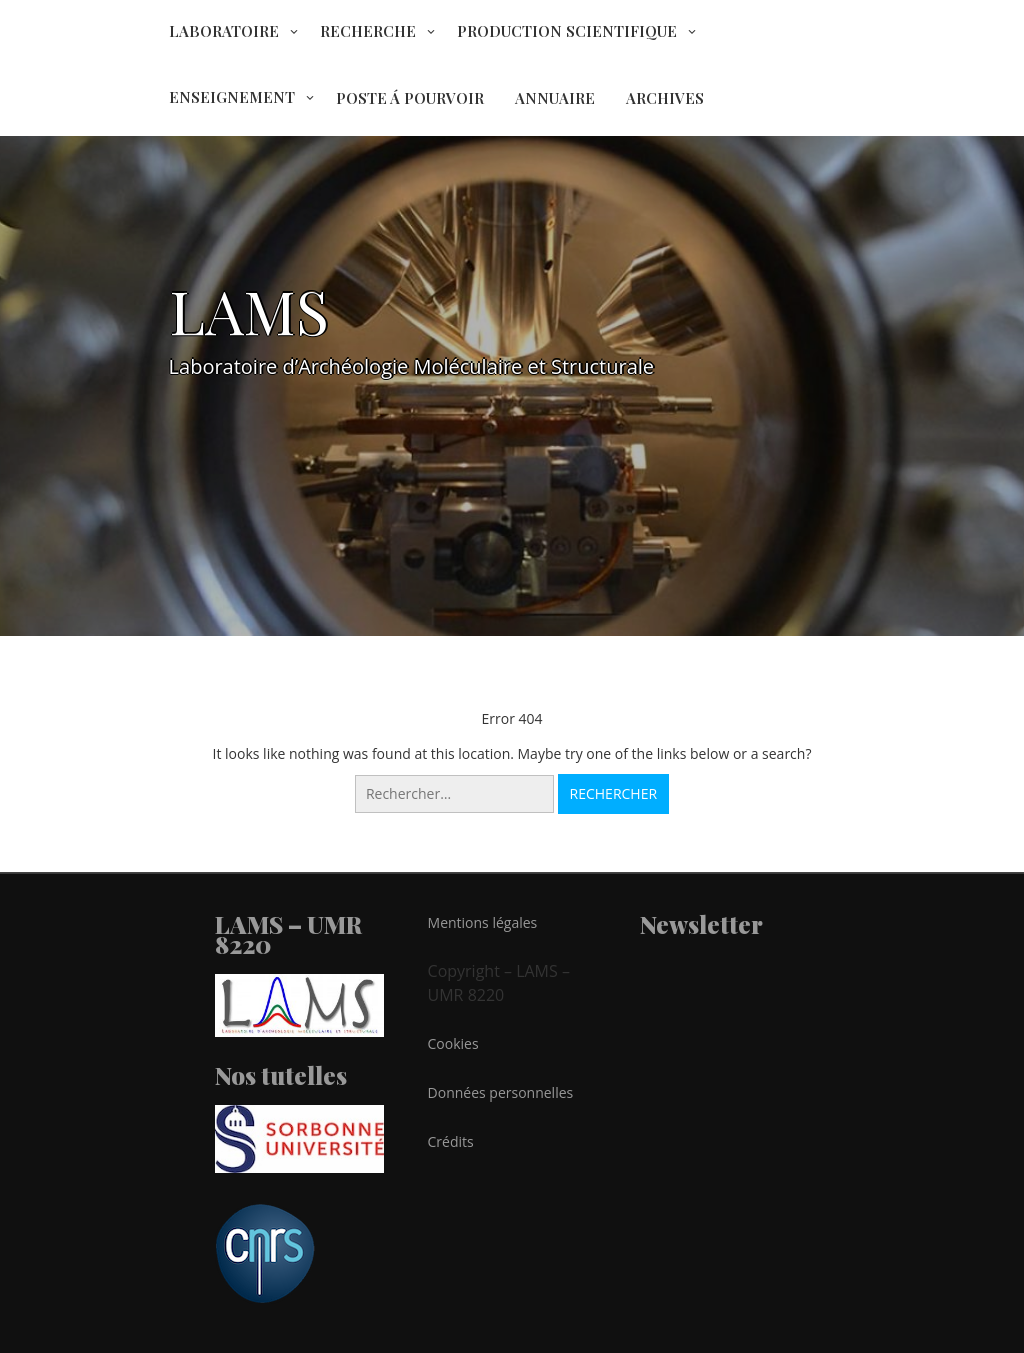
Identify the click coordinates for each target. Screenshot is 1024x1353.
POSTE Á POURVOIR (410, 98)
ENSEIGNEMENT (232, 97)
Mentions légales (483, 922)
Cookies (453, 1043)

--

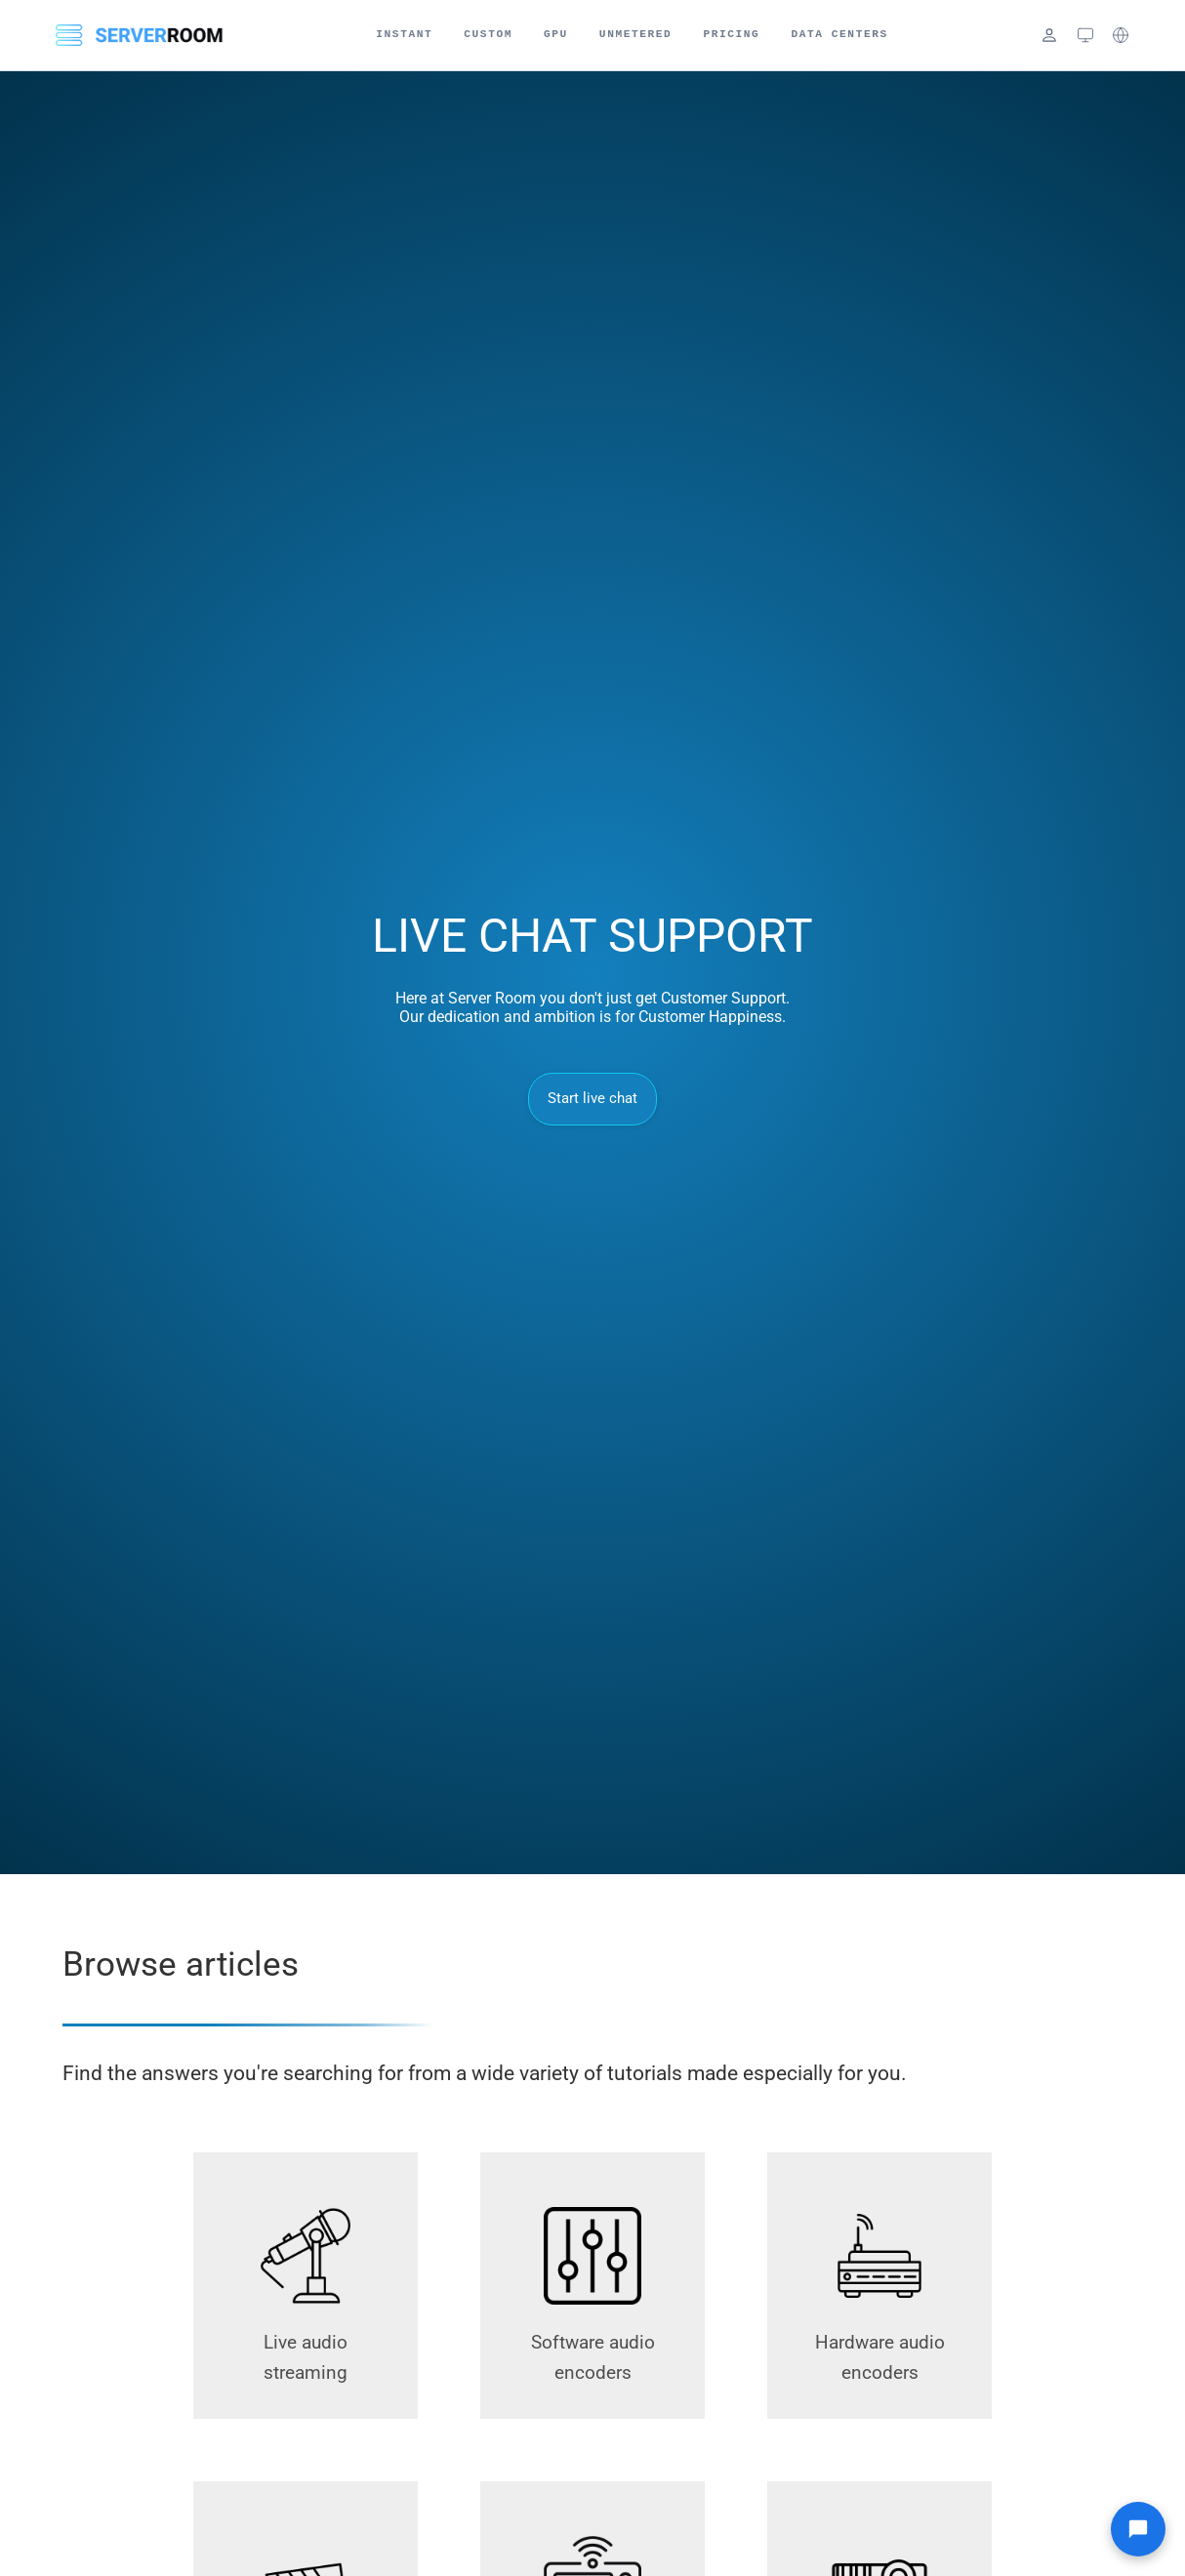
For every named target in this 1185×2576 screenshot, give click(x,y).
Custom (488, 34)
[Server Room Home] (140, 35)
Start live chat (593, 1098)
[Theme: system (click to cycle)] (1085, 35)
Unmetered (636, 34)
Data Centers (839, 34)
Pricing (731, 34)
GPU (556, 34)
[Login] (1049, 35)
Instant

...

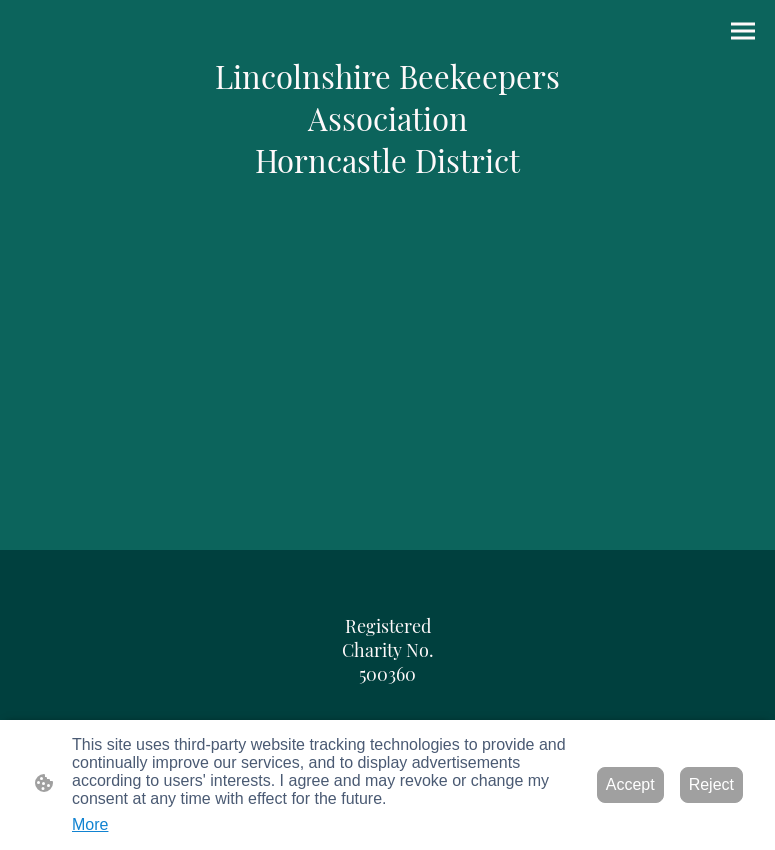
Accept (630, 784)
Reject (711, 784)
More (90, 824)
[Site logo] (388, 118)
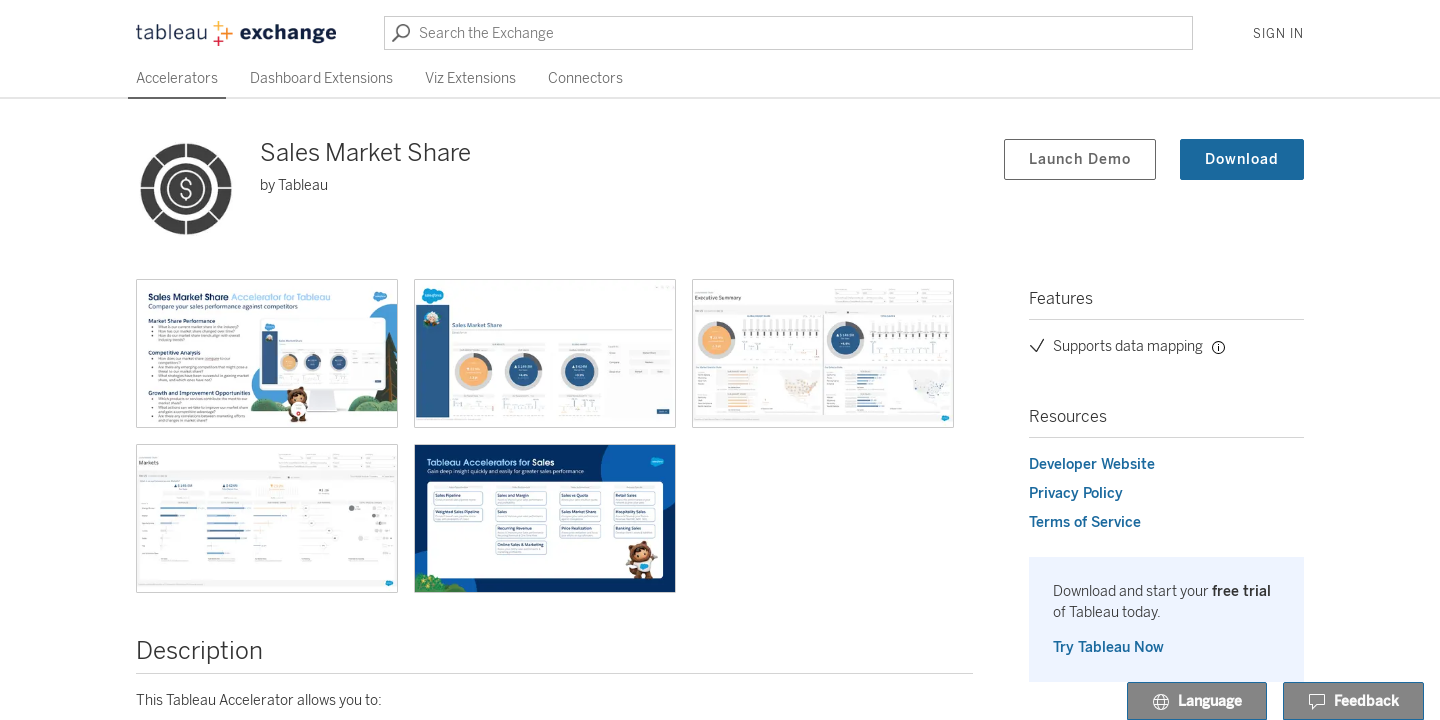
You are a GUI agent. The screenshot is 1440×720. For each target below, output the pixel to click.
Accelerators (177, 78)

* [Written exercise]: Copy out the data above, word for word, from the line containing "Identify the click" through the line containing "Mentions légales (483, 922)", and nothing else.

* [The result]:
Identify the click coordinates for each target. Screenshot is 1024x1353.
POSTE Á POURVOIR (410, 98)
ENSEIGNEMENT (232, 97)
Mentions légales (483, 922)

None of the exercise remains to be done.